Sunday, 18 November 2018

More Signs of Cycle 25? - 18th November

Sunday mornings HMI image shows active region 2727 has developed a bit as it edges closer to the limb with a well developed bipolar spot group giving a sunspot number of 13.  Polar faculae are visible at both poles and at northern mid latitudes a very small couple of pores are visible.  This is visible on the AIA1700 image a region of brighter faculae.

And looking at the Gong image from Learmouth there is a brighter patch visible in Ha wavelengths.

While this activity from cycle 25 is not large scale at the moment it is clearly making itself visible and is worth monitoring in the days and weeks ahead.  Looking on the SOHO image it looks like a bit more activity may round the limb in the next couple of days.

Saturday, 17 November 2018

AR12727 - The Last Sunspot of Cycle 24? - 17th November

The current HMI image is typical of solar minimum.  On the solar equator there is active region 12727, quite possibly the last sunspot grouping of cycle 24.  Magnetic bands on the solar equator are slowly cancelling out with this activity; the active region is also preceded by a patch of plage closer to the limb.  Polar faculae are also visible as bright points, here there are coronal holes currently too.
In the last couple of solar rotations there have been signs of activity in northern higher latitudes on our star that showed reverse magnetic polarity.  This reversal in polarity is what differentiates solar cycles.  

Given that cycle 24 was a double peaked, with the northern hemisphere preceding the southern hemisphere, it is rational to assume that we should start to see the first signs of cycle 25 in the solar northern hemisphere.  Indeed only a week ago a small emerging flux region recently had a few small pore spots that had reversed polarity compared to cycle 25.  Pretty much all of the solar models are predicting cycle 25 will be weaker than 24 with a lower average sunspot number.  
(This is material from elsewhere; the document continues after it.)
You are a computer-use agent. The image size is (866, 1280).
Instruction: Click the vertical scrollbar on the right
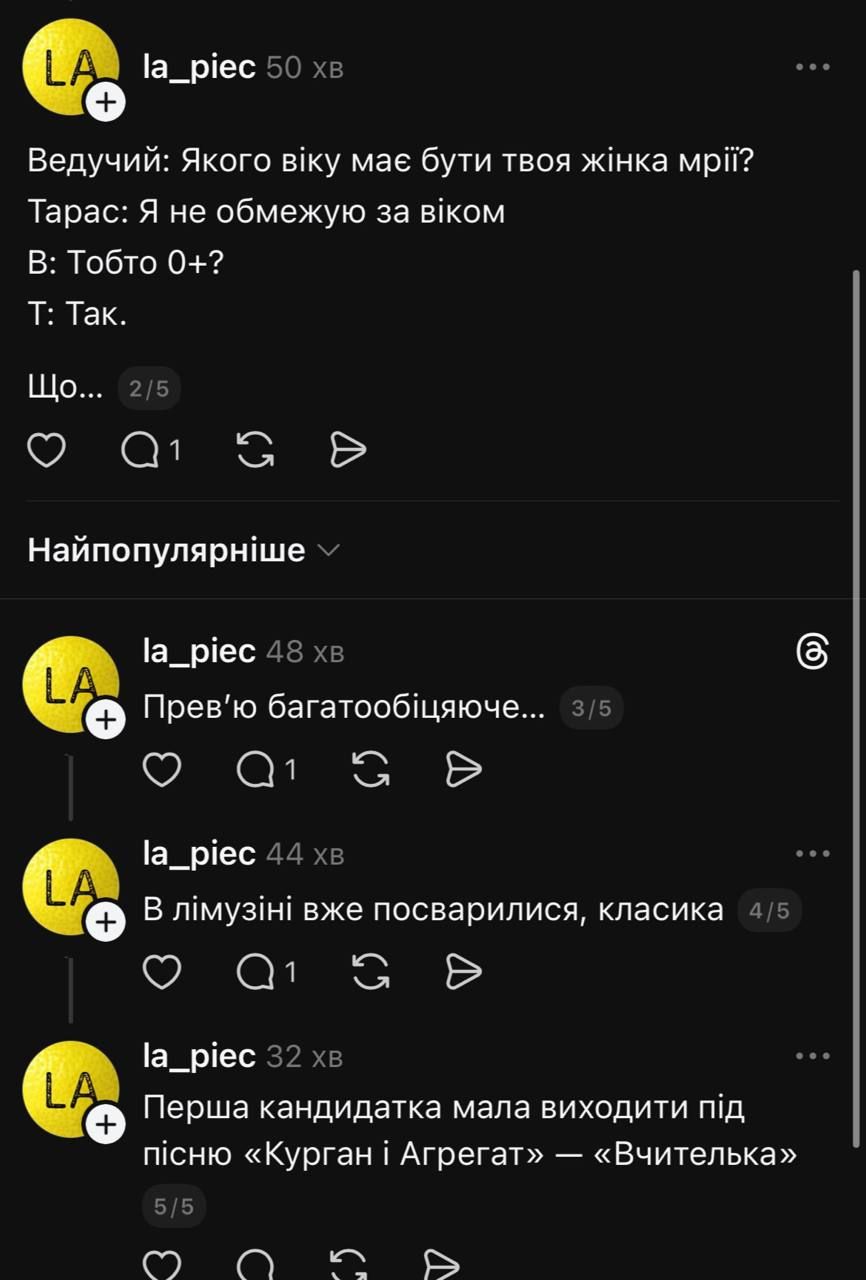click(x=855, y=700)
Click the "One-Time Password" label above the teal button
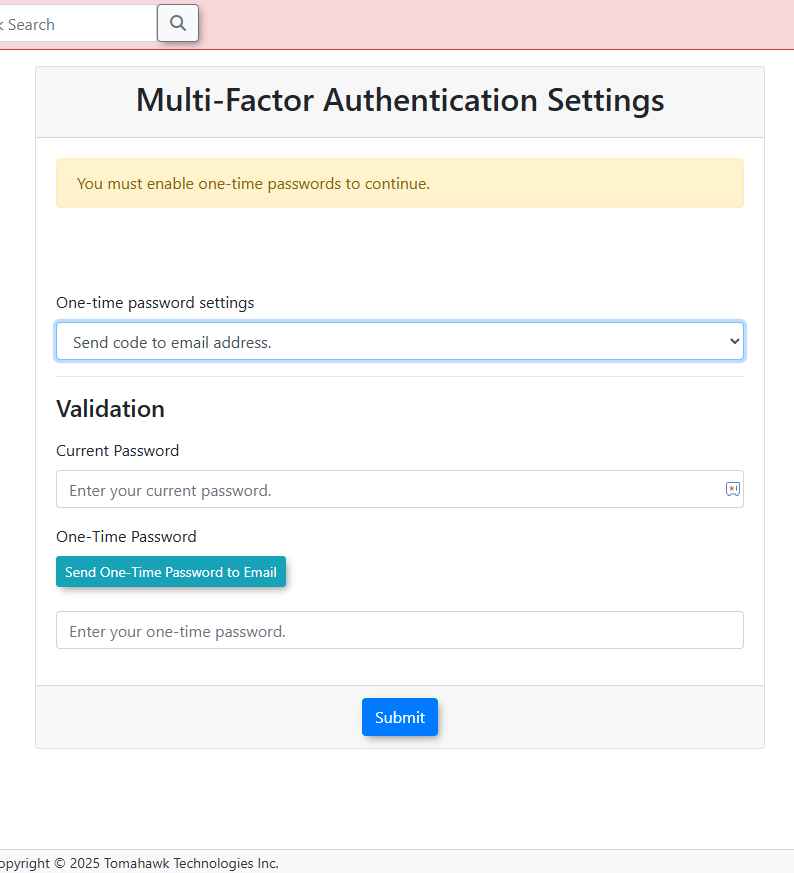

The international sunspot number forecast from the Royal Observatory of Belgium made at the start of this month suggests we will see an uptick in solar activity as cycle 25 kicks in early in 2019.  I would speculate that given these double peaked solar cycles and that cycle 24 had the northern hemisphere peaking over 3 years before the southern hemisphere, with cycle 25 forecast to be weaker that it may well be that the frequency of the hemispherical peaks may well be longer in between.  In which case the activity of recent rotations is indeed cycle 25 activity.   It will be interesting to see how the ROB updates it's next prediction early in December.  It could well be that we are already seeing the uptick in graph they are predicting.

Monday, 12 November 2018

Ha Full Disk - 11th November

It's been a while with one thing or another since I last managed to get some solar observing in, however Sunday afternoon offered some low altitude sun to look at.  While the disk is at first sight comparatively quiet it indeed tells a story; the small emerging flux region mid disk is the last relics of cycle 24 throwing out magnetic flux, however the northern polar crown marks the boundary of the northern jet stream where cycle 25 will kick off, and near the limb on the right hand side it is possible to see the remnants of a small spot with reversed polarity, typifying it to be the next solar cycle.  The shots were taken with double stacked Lunt 50 etalons and the PGR Chameleon 3 camera.  The proms below looked great visually in single stack mode.